Activity:
Filter the entries beneath this task, copying only the lines that hold the word "Given".

Input for this task:
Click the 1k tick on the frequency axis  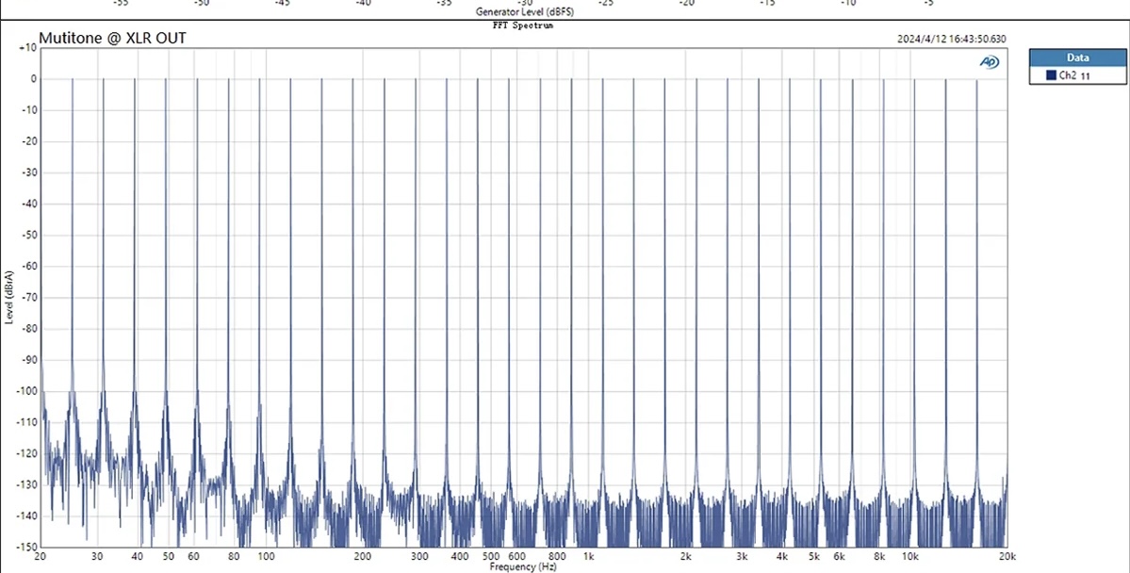[589, 556]
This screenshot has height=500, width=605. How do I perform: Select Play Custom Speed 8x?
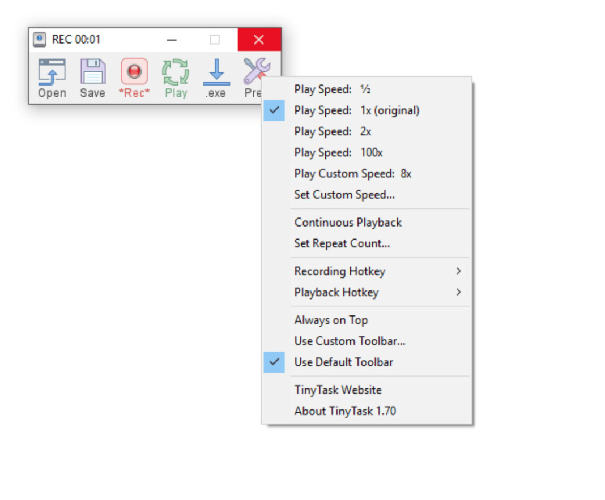click(352, 173)
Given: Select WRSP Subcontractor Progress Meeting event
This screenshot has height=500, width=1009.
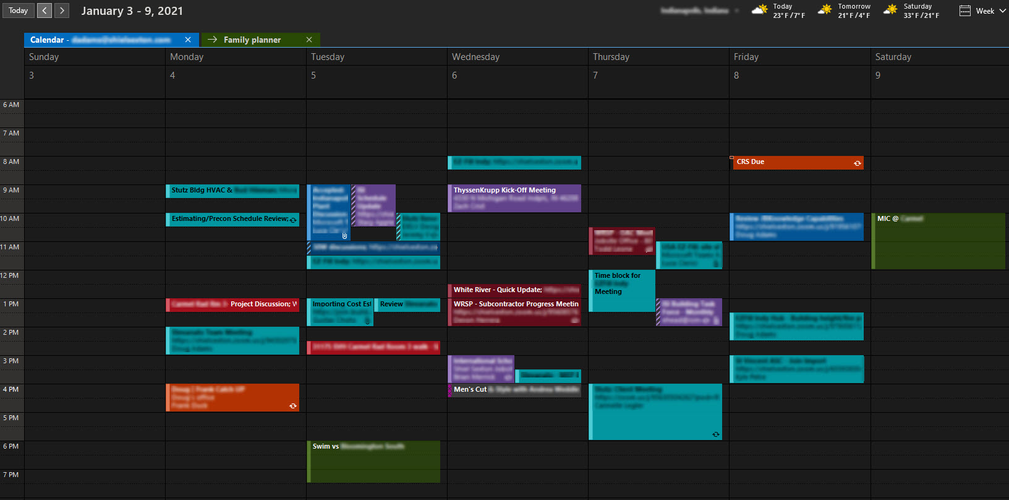Looking at the screenshot, I should click(x=514, y=313).
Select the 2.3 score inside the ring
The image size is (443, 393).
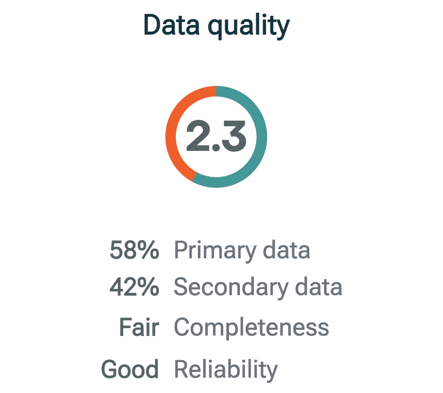[x=216, y=136]
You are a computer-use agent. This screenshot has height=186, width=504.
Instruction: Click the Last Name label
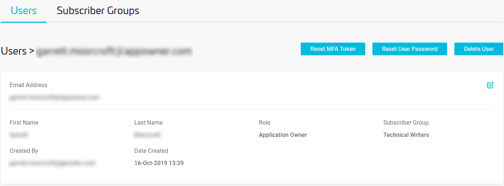coord(149,123)
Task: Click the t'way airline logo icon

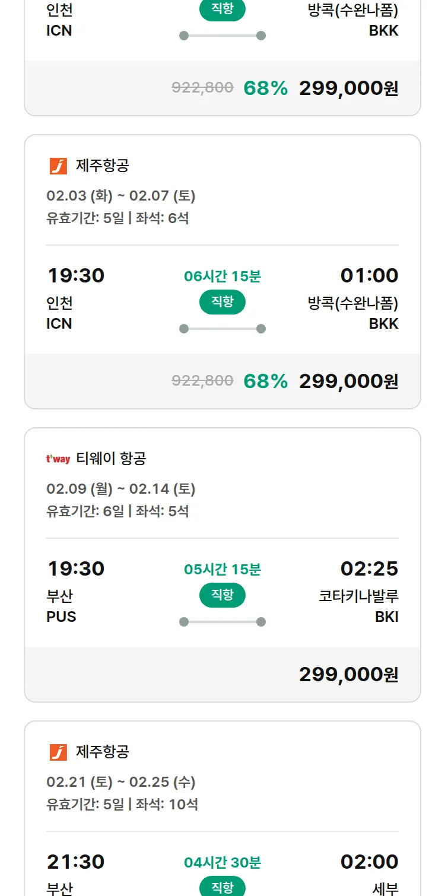Action: pyautogui.click(x=58, y=459)
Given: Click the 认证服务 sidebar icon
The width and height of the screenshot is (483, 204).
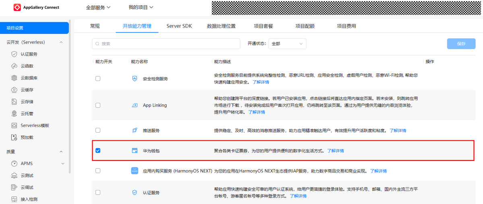Looking at the screenshot, I should pos(14,54).
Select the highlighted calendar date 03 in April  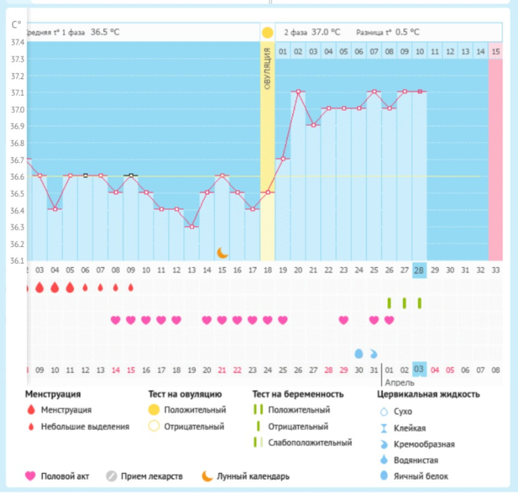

Your solution:
Given: Select WRSP Subcontractor Progress Meeting event
Given: Click the 认证服务 sidebar icon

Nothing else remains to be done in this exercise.